THE CURRENT global economic crisis, and the strain that it has put on government fiscal balances, raises a potentially bristling question for policymakers and taxpayers alike: just how recession-proof should defence budgets be? At a time when virtually all government expenditures are being reduced, it is reasonable to ask whether the militaries around the world should “share the pain”.

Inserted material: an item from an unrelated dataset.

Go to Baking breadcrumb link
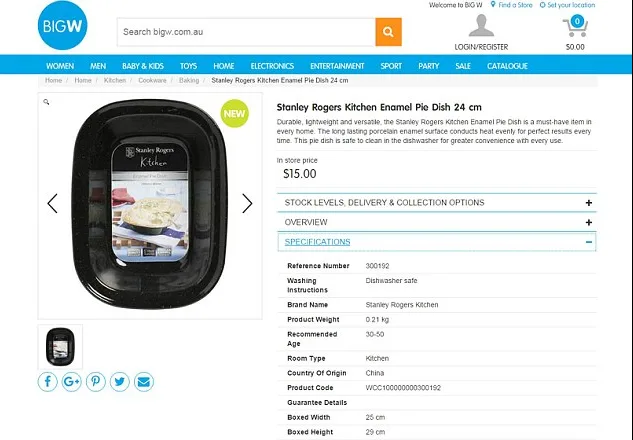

How recession-proof defence budgets actually are, of course, is a matter of public record. In the case of Malaysia, a major victim of recent cost-cutting measures being undertaken by Kuala Lumpur has been the cancellation of a 1.7 billion ringgit order for twelve Eurocopter EC-725 helicopters to replace the aging Sikorsky S-61 “Nuri” helicopter. Additionally, the competition for an airborne early warning and control (AEW+C) aircraft looks likely to be delayed to the middle of the next decade, due to a shortage of funds. Such spending cuts are not a new phenomenon for Malaysia: in 1998, at the height of the Asian financial crisis, the government slashed one billion ringgit – or more than 20 percent – from its military budget, and it was several years before defence spending rebounded.
Contrast this with Singapore, which earlier this year boosted its defence budget 7.2 percent or S$10.8 billion, up from S$10.08 billion in 2007. Defence Minister Teo Chee Hean defended this increase, arguing that a fully-funded military is a critical “insurance policy” for a country lacking any strategic depth against potential aggressors. Compared to Malaysia and just about every other country in Southeast Asia, therefore, Singapore’s defence budget does appear to be recession-proof. Singapore may be able to maintain its level of defence spending, at least in terms of major investments in defence hardware, during times of economic crisis.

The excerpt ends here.